The Most Fragile Blossom

 

Jessica Stoller at PPOW Gallery

The ceramicist and mistress of porcelain Jessica Stoller is only 38 years old, which might come as a shock when you consider the extreme deftness with which she is able to manipulate her chosen material, but her age might also explain her overindulgence in the use of the female breast as a motif. (Since you’re asking, I don’t think that stand alone representations of breasts are art—no matter whether a man or woman makes them, no matter the medium. To me they’re not much more than essentialized Instagram like-bait, a pink millennial pitfall.) 

 
Breasts, yes, but these I approve of.

Breasts, yes, but these I approve of.

 

In this show of her works at PPOW Gallery (on view until February 15th), other pieces of Stoller’s work are more complex, but still a little too sound bitey for my taste. (For example, one bust, with its back to the gallery’s entrance, sports thick gray hair. In circling to its front, however, you are greeted by the gaping eyes of a skull, in what feels a little too Norman Bates-y to be a profound meditation on female aging.) There are, however, more than twenty elaborate works on display here, and many are quite capable of nuance. 

daphne stoller ppow.jpeg

Most successful, I think, was a small piece sitting on a plinth in the back gallery (and a good reason to proceed through this show slowly, so as not to miss its details), the artist’s take on the myth of Daphne, in which the nymph transforms into a tree in order to escape the god Apollo’s advances. This work is not only beautiful in the fine detail of body becoming branch and vine (it’s impossible not to be impressed by an artist’s ability to work with so delicate a material), but is perhaps a summation of the show’s ethos. The fact that the god is so clearly absent (as compared to, say, Bernini’s interpretation of the same myth) is a clue to what this show is about. This Daphne does not need Apollo for her destruction. 

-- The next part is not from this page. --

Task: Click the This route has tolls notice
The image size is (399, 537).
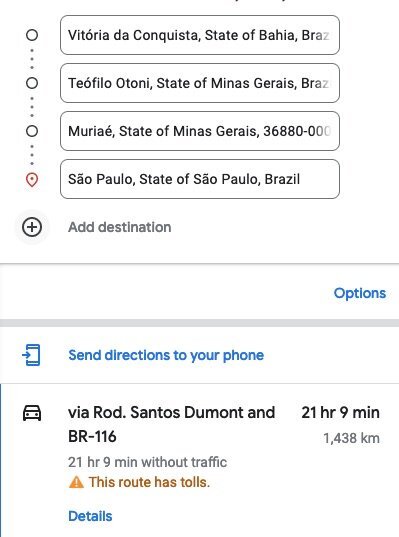Action: (149, 482)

As women of the 21st century, we have agency to destroy ourselves, to let ourselves be duped by the prevailing myths of our bodies, our sexuality, and our value. I will admit I myself was often repelled by the many labial renderings in the show—the fleshy folds and wrinkles of female sex organs—evidence of how important it is to normalize these images. But we also have the power to change that (and here perhaps is where Instagram does come in, if only it would allow for such images to be shown on its platform). 

jessica stoller ppow spread

I loved, for this same reason, the wrinkled skin framed by floral wreaths, which made texture of porcelain’s impossibly smooth surface and added glint to skin dulled by old age. That these works looked like upholstery recast sagging skin as eminently touchable, a thing of softness, and therefore of attraction and desire.

Flowers are frequent in this show, a nod to traditions of the material, but also exist as representatives of vanity as an artistic tradition, a reminder of the fragility of beauty and youth. (Look closely at the largest display of flowers in the second gallery and you’ll find a rafflesia, a flower which attracts its pollinators with its stench of rotting flesh.) 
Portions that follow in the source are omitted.